During this long, hot summer, each side has been studying and trying to outthink the other. The insurgents, who had concentrated their attacks at night, now often attack during the heat of the day, when it can reach 120 degrees in the shade, apparently calculating that the searing summer temperatures will make American troops less alert and keep many passer-bys off the street, thus giving the attackers a clearer shot.

American forces are also adapting their tactics. The new commander of the First Armored Division, Brig. Gen. Martin E. Dempsey, has changed the approach in Baghdad.

The emphasis is no longer on conducting regular three-hour patrols.

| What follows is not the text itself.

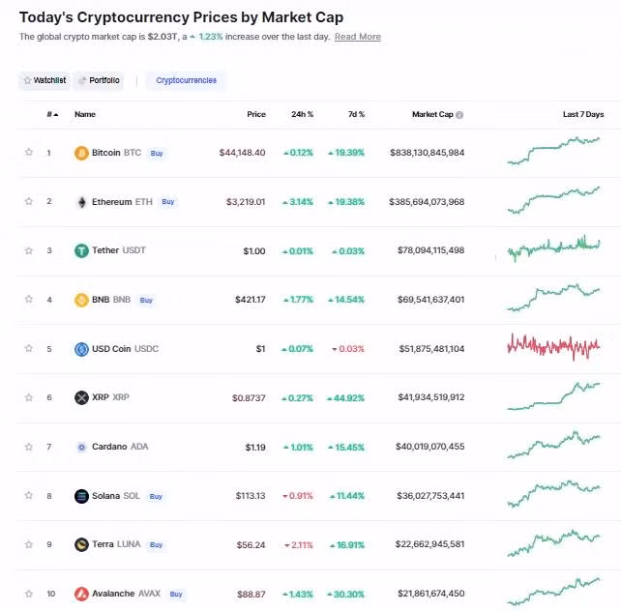Open the Read More link
This screenshot has width=621, height=611.
tap(357, 37)
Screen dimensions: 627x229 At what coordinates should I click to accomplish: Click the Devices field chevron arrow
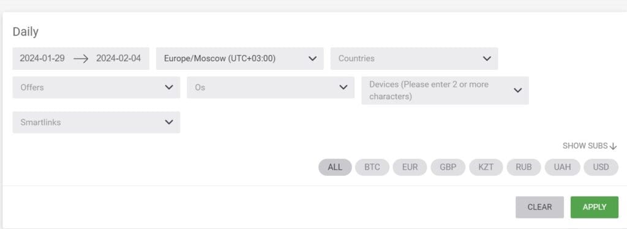[518, 91]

That had been intended to maintain a persistent presence in the Iraqi capital and demonstrate to Iraqis that the Americans were attending to their security. But that also made American forces predictable and thus more vulnerable without yielding sufficient intelligence to eradicate future threats. So General Dempsey has decided to vary the duration and composition of his patrols.

American military officers, however, emphasize that the solution is not only military but also political. The key, they say, is to restore electricity to show Iraqis that the United States can take care of their basic needs and to generate jobs and jump-start the economy. Facilitating the transition to a new Iraqi government and establishing an Iraqi police and internal defense force are also important elements of the plan.

The Americans would like to create a new division of labor on security, with the Iraqi police and internal security forces assuming more responsibility for keeping order at home. The Americans, in turn, plan to be more selective about their raids, which have netted some senior Baathist but also many ordinary citizens. The goal is to "put an Iraqi face on security," as one senior American officer put it, and avoid heavy-handed tactics that have alienated some Iraqi citizens.

That is another reason why the attack on the Jordanian Embassy was significant. While the physical target may have been the embassy, the strike also cast a spotlight on and illustrated the shortcomings of the new Iraqi security apparatus that along with the Jordanians was supposed to have defended the embassy. Even the staunchest advocates of the nation-building effort now under way acknowledge that much more work needs to be done to develop an effective, sizable and multifaceted Iraqi police and security force.

According to the most recent casualty reports from the embassy attack, none of the people killed were Jordanian. They were all Iraqi, including five policemen.